In all cases, the "include snapshots" property should be true on the origin's action to ensure that the origin snapshot is actually sent to the target.
While replication-specific analytics are not currently available, administrators can use the advanced TCP analytics to observe traffic by local port. Replication typically uses port 216 on the source appliance.
The status of individual replication actions and packages can be monitored using the BUI and CLI. See "Configuring Replication" above.
Individual replication updates can fail for a number of reasons. Where possible, the appliance reports the reason for the failure in alerts posted on the source appliance or target appliance, or on the Replication screen for the action that failed. You may be able to get details on the failure by clicking the orange alert icon representing the action's status. The following are the most common types of failures:
A replication update fails if any part of the update fails. The current implementation replicates the shares inside a project serially and does not rollback changes from failed updates. As a result, when an update fails, some shares on the target may be up-to-date while others are not. See "Snapshots and Data Consistency" above for details.
Although some data may have been successfully replicated as part of a failed update, the current implementation resends all data that was sent as part of the previous (failed) update. That is, failed updates will not pick up where they left off, but rather will start where the failed update started.
When manual or scheduled updates fail, the system does not automatically try again until the next scheduled update (if any). When continuous replication fails, the system waits several minutes and tries again. The system will continue retrying failed continuous replications indefinitely.
When a replication update is in progress and another update is scheduled to occur, the latter update is skipped entirely rather than started immediately after the previous update completes. The next update will be sent only when the next update is scheduled to occur. The system posts an alert when an update is skipped for this reason.
The replication implementation has changed significantly between the 2009.Q3 and 2010.Q1 releases. It remains highly recommended to suspend replication to and from an appliance before initiating an upgrade from 2009.Q3 or earlier. This is mandatory in clusters using rolling upgrade.
There are three important user-visible changes related to upgrade to 2010.Q1 or later:
The network protocol used for replication has been enhanced. 2009.Q3 systems can replicate to systems running any release (including 2010.Q1 and later), while systems running 2010.Q1 or later can only replicate to other systems running 2010.Q1 or later. In practice, this means that replication targets must be upgraded before or at the same time as their replication sources to avoid failures resulting from incompatible protocol versions.
Replication action configuration is now stored in the storage pool itself rather than on the head system. As a result, after upgrading from 2009.Q3 or earlier to 2010.Q1, administrators must apply the deferred updates to migrate their replication configuration.

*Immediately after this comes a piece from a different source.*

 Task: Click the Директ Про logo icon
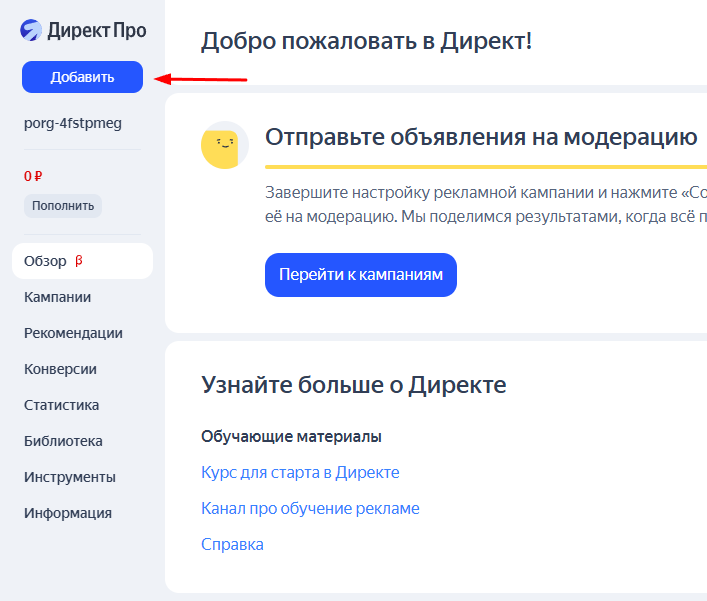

* Until these updates are applied, incoming replication updates for existing replicas will fail, and replication updates will not be sent for actions configured under 2009.Q3 or earlier. Additionally, space will be used in the storage pool for unmigrated replicas that are not manageable from the BUI or CLI.

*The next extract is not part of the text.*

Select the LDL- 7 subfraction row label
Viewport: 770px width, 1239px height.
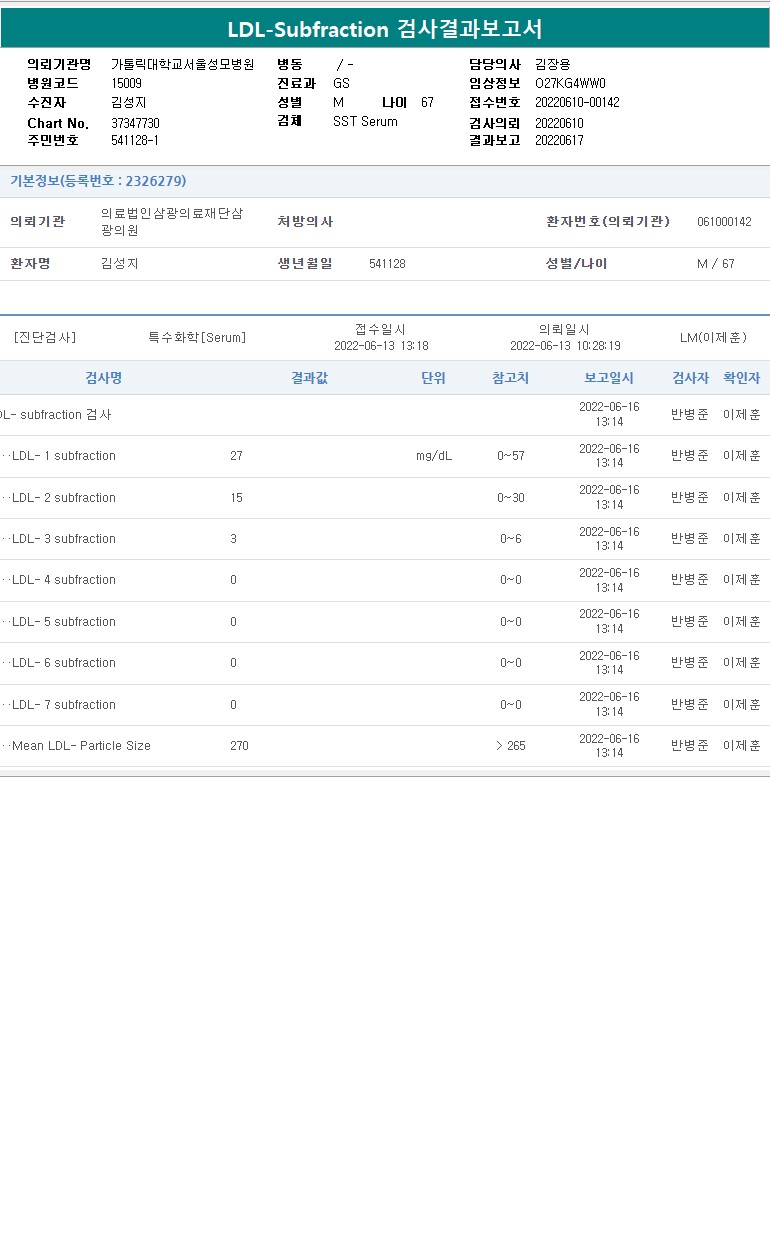(64, 705)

* Once these updates are applied, as with all deferred updates, rolling back the system software will have undefined results. It should be expected that under the older release, replicated data will be inaccessible, all replication actions will be unconfigured, and incoming replication updates will be full updates.
Replication authorizations have been moved from their own scope into the Projects and Shares scope. Any replication authorizations configured on 2009.Q3 or earlier will no longer exist under 2010.Q1. Administrators using fine-grained access control for replication should delegate the new replication authorizations to the appropriate administrators after upgrading.